* WRITTEN REQUEST
Can you rewrite the lines of the items below, starting at the line that contains "1512x804 pixels." and ending at the line that contains "Action: coord(1307,517)", as a JSON list of strings with one string per line and blank lines dropped? Leave the pictures out.

* DATASET EXCERPTS

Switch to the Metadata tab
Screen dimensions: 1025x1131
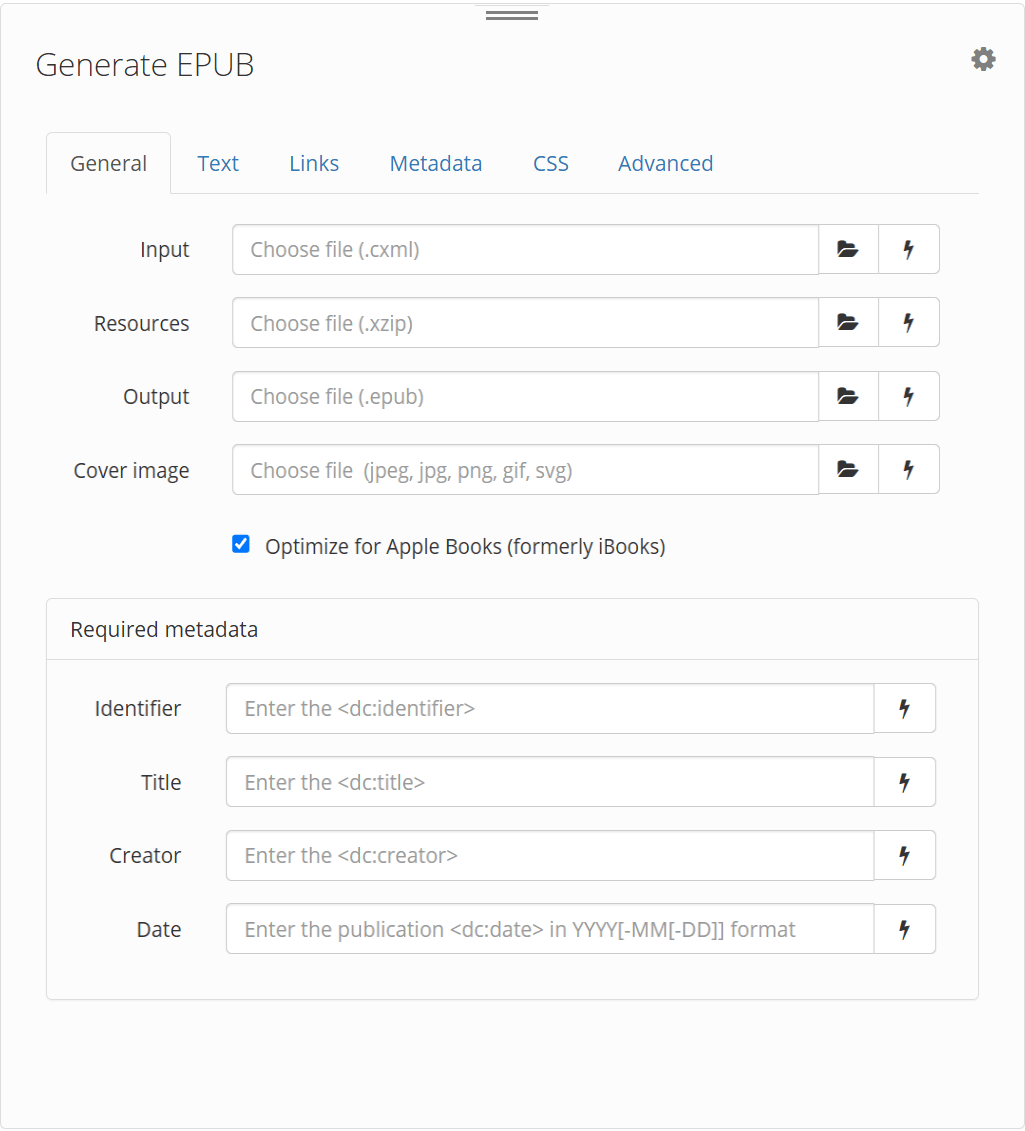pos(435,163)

...

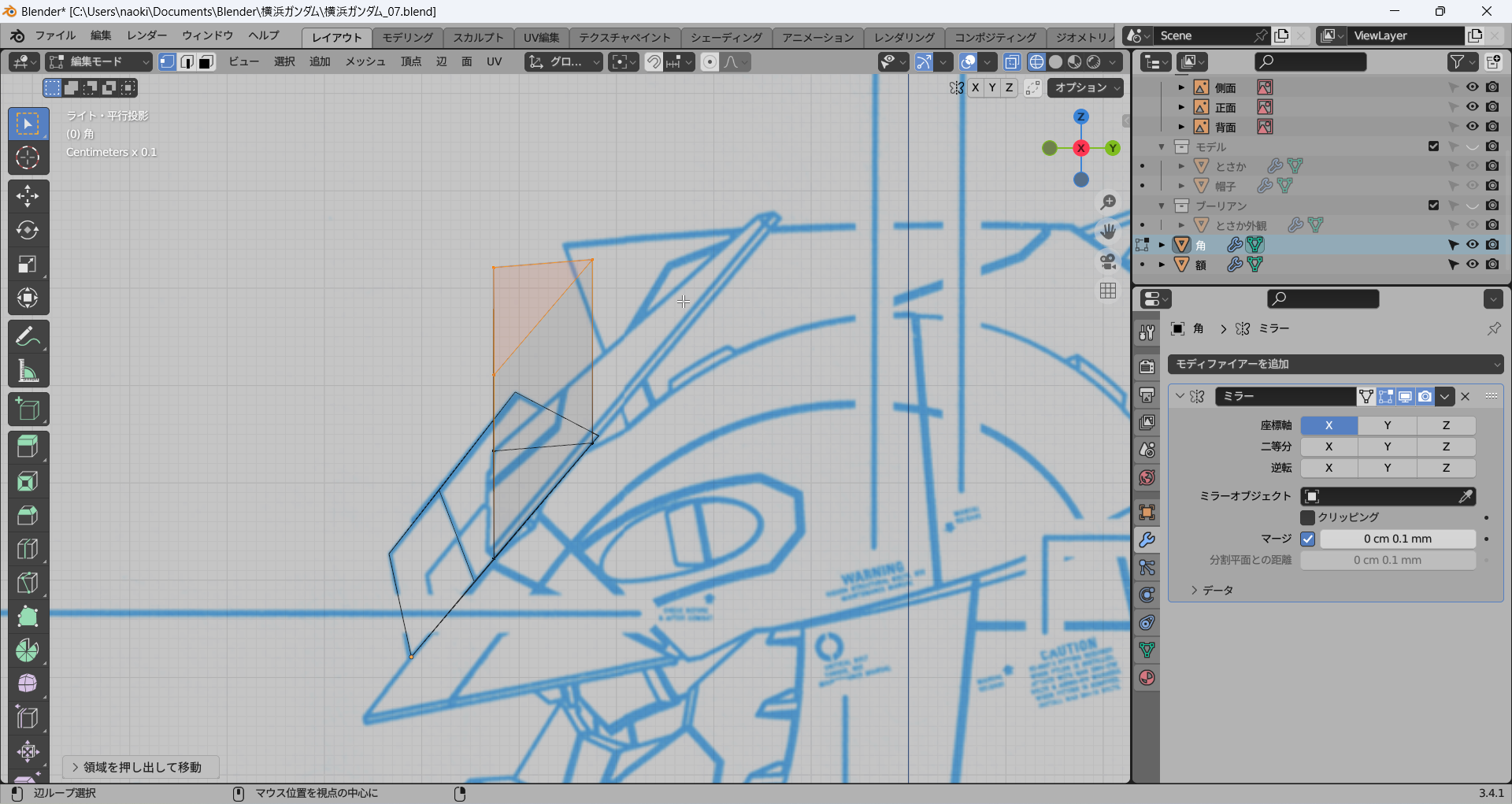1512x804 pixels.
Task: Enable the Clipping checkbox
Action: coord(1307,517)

...

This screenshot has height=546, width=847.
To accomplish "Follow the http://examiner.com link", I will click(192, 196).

* RESULT OF THIS TASK
[
  "1512x804 pixels.",
  "Task: Enable the Clipping checkbox",
  "Action: coord(1307,517)"
]